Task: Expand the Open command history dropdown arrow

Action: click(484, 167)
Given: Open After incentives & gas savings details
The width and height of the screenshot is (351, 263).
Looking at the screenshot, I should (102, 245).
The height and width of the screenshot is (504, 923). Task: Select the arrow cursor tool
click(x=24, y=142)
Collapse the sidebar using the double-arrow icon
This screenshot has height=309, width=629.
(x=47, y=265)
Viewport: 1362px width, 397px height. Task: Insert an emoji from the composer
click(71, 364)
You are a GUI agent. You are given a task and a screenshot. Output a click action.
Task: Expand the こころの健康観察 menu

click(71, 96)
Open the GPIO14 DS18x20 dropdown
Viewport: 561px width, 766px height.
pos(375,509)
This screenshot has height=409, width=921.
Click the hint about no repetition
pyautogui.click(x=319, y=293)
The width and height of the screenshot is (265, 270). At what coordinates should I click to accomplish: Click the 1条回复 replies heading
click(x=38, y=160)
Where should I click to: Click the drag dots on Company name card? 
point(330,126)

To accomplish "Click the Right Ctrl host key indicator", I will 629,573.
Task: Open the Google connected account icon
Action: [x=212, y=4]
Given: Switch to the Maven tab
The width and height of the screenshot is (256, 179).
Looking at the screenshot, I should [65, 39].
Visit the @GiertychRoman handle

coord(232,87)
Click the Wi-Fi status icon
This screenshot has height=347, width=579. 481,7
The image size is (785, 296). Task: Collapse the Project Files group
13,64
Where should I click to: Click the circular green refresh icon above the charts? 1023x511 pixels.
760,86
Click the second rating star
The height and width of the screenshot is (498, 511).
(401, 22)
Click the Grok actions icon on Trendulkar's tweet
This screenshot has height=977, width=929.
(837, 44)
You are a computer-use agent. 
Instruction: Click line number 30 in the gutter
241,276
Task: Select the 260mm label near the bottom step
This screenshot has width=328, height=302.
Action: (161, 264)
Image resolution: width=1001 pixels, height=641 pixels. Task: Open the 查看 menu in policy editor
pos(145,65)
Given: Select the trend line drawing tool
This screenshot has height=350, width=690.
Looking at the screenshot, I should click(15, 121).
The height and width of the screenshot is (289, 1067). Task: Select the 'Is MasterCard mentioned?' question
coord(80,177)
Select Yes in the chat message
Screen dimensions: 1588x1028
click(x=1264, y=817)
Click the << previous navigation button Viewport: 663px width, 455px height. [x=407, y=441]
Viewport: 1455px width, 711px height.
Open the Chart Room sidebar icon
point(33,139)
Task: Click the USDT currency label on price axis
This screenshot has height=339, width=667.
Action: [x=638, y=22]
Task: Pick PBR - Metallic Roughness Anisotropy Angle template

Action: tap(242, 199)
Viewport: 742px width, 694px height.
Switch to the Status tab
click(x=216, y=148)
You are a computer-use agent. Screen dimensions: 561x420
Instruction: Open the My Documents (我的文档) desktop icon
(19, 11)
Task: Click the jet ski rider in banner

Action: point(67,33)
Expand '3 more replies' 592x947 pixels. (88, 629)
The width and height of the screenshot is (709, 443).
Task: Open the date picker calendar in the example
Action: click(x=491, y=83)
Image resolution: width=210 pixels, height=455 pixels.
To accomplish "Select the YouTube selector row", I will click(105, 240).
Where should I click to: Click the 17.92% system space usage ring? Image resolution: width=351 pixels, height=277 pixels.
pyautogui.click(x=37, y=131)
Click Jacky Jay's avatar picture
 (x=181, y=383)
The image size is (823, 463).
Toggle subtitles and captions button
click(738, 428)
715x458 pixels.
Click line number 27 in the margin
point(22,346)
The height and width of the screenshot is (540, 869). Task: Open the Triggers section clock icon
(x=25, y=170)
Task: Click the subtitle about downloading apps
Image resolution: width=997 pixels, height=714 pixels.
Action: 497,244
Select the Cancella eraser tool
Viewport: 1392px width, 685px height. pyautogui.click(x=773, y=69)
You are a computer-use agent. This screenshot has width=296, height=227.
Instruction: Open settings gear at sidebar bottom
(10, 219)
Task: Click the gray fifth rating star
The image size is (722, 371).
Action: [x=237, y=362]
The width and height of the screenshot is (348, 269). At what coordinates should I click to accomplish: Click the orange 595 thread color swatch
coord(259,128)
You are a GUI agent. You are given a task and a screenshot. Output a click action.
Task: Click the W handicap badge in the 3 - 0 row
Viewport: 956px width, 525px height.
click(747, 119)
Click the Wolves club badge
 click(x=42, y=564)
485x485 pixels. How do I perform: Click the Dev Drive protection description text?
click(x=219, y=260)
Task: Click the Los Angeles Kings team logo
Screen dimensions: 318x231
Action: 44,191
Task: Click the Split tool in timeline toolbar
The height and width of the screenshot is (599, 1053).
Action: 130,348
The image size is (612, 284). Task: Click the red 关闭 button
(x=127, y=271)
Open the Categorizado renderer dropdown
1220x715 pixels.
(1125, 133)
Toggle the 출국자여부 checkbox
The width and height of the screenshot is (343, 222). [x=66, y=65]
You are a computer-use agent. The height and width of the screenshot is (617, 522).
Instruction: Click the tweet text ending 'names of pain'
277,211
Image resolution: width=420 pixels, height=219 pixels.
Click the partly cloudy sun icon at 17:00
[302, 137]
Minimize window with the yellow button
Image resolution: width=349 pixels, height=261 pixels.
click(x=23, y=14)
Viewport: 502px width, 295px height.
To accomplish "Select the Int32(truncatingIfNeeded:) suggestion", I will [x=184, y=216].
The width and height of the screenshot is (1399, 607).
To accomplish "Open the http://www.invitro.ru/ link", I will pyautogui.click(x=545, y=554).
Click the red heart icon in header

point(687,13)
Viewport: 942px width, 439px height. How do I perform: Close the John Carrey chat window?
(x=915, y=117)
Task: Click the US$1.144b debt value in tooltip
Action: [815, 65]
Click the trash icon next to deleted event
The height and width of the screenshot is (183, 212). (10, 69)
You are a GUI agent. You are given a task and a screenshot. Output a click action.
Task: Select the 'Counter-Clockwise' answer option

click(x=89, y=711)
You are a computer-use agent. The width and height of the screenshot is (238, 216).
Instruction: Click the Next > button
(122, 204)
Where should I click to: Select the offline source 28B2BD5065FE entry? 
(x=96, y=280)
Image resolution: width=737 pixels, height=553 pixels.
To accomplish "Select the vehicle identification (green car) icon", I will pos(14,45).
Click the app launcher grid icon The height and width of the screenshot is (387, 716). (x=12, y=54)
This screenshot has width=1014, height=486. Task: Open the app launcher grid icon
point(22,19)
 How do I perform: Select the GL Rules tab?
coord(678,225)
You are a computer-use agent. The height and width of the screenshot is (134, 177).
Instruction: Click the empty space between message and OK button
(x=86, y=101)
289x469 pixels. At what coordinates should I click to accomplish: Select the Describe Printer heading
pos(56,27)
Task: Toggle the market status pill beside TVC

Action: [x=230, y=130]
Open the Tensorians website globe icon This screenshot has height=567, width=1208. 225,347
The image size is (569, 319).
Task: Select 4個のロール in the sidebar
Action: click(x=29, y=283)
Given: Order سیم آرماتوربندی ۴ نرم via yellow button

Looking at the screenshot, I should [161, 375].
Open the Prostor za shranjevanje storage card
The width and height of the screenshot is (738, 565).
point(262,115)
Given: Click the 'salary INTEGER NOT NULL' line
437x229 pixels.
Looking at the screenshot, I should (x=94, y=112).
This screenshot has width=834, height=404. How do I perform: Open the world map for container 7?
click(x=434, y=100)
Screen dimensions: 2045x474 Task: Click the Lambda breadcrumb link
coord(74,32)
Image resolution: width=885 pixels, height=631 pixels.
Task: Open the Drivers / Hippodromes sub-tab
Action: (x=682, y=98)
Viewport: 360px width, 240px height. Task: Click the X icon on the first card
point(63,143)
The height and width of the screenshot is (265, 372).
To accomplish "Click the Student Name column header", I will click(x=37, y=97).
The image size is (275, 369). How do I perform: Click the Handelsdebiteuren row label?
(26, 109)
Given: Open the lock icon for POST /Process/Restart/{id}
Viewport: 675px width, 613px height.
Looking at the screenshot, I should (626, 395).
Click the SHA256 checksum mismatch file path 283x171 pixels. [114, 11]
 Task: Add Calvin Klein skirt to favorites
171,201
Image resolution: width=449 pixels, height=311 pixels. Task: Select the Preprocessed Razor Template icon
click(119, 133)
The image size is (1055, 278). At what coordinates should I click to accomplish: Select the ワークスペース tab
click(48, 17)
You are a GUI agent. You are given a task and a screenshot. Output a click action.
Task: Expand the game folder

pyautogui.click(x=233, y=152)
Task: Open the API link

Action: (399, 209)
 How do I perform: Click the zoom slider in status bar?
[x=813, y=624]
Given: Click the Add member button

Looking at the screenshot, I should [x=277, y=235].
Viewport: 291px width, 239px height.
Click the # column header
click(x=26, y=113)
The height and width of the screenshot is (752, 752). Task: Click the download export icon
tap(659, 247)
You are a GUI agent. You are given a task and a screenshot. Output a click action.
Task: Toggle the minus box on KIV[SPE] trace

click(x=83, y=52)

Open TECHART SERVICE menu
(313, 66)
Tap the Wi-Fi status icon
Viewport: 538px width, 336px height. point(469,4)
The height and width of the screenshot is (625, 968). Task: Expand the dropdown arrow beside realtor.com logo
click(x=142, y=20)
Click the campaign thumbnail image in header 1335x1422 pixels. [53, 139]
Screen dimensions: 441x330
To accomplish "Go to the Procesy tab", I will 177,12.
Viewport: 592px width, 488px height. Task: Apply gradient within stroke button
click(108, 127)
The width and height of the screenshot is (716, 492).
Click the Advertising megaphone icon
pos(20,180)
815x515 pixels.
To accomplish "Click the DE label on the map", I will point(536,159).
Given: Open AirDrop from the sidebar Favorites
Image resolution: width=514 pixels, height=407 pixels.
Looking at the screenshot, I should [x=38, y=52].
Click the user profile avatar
================
Only the lines containing "rating" are needed; copy each of them from the data.

Answer to the problem
Click the second rating star
Task: Click the gray fifth rating star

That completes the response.